Ultraviolet light (UV) is electromagnetic radiation with a wavelength of approximately 4 to 400 nm (nanometers). These wavelengths are outside the region normally detected by the human eye, and therefore are considered to be invisible.
Ultraviolet light has been used since the early 1900's in Europe for the disinfection of municipal water supplies. UV is currently receiving renewed attention as a method of wastewater disinfection. A major reason for this renewed interest is that UV adds nothing to the wastewater during the disinfection process.
UV disinfects by altering the DNA of the bacterial cells exposed to it. It has been found that UV radiation with a wavelength of approximately 254 nm is most efficient for disinfection purposes.
In practical use at wastewater treatment plants, UV light is produced by low pressure mercury lamps. These lamps which provide radiation of 253.7 nm, are usually housed in specially fused quartz sleeves. Glass sleeves cannot be used as glass absorbs UV light with great efficiency. This would result with no or little UV light reaching the wastewater; therefore, very little disinfection would occur. The quartz sleeves serve as an electrical insulator by preventing the wastewater from contacting the electrical portion of the lamp and also as a temperature buffer so the bulb may remain at its optimum operating temperature for maximum efficiency.
The usual configuration is for the mercury lamps to be in a closed unit. This is done for safety and to promote complete mixing. The closed unit contains baffles which direct the wastewater flow so that the microorganisms will spend a maximum amount of time close to the ultraviolet source.
For the ultraviolet disinfection process to be effective, the UV radiation must be directed on the bacteria. The UV unit therefore attempts to expose all bacteria to the radiation at a reasonably close range (i.e. 1.4 inch). To achieve disinfection, most bacteria require 6000 to 13000 microwatt seconds of exposure. Commercial available UV disinfection units can provide in excess of 30000 microwatt seconds. This high amount serves as a safety factor as the mercury discharge lamp output deteriorates with use.
The three main disadvantages of UV are: (1) high cost of operation, (2) anything which will prevent the UV light from reaching the bacteria will prevent an effective kill, and (3) UV light tends to ionize compounds and break them apart (i.e. nitrate could become nitrite in UV light), causing toxic effects on the effluent. Suspended solids, slime growth, turbidity, and color are some of the factors which have an adverse effect on UV disinfection.
Better design of the disinfection units has attempted to solve some of these problems. For example, most units have automatic wipers for the quartz tubes to control slime build-up.

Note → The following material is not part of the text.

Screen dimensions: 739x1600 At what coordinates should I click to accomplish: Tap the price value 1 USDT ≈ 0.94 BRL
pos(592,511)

Recently, experimenters have been able to achieve effluent limits of 200 fecal coliform/100 mL in wastewater with a suspended solids content of 50 mg/L at a flow of several million gallons per day. This efficiency is attributed to design improvements in the disinfection units.

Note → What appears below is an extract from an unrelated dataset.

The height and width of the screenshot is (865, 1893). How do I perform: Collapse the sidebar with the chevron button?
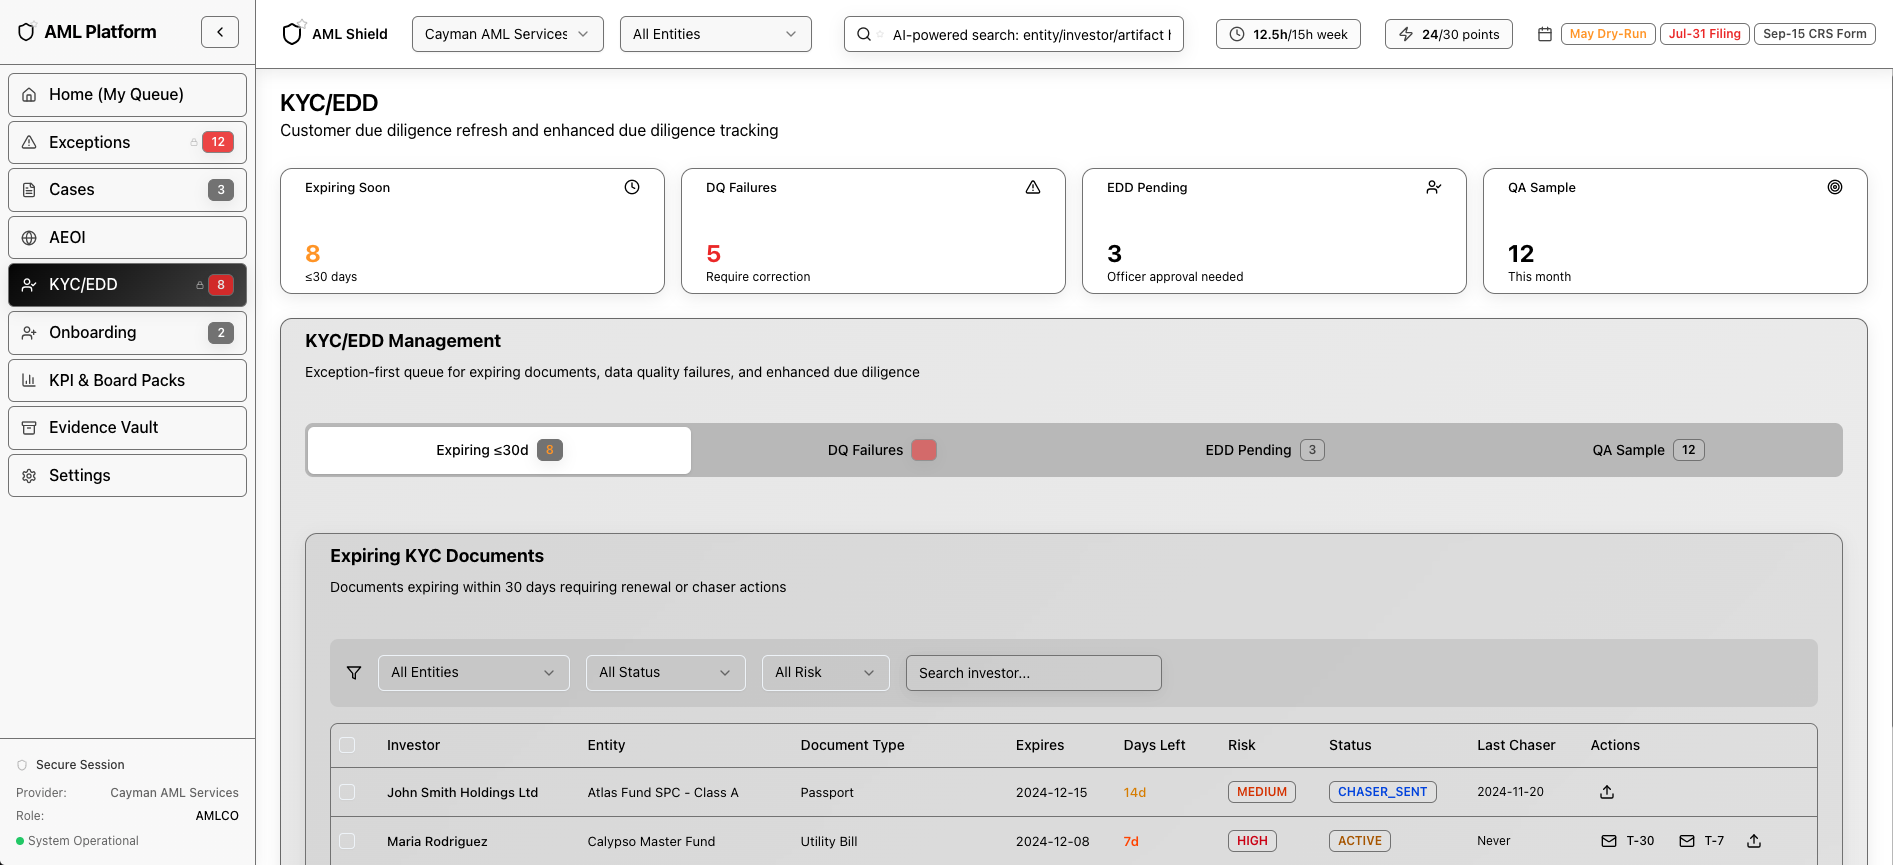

Safety of Ultraviolet Disinfection
Ultraviolet light poses a special problem because it is invisible. Intense UV exposure can result in first temporary and eventually permanent damage to the eye, possibly leading to blindness. Should it be necessary to perform work inside the UV unit, be sure it is off and remains off during the maintenance procedure. The symptoms of intense UV exposure are the the feeling of sand in the eyes, although more is present. Exposure of skin will result in reddening of the skin, similar to sunburn, but possibly, depending on the exposure, much more severe.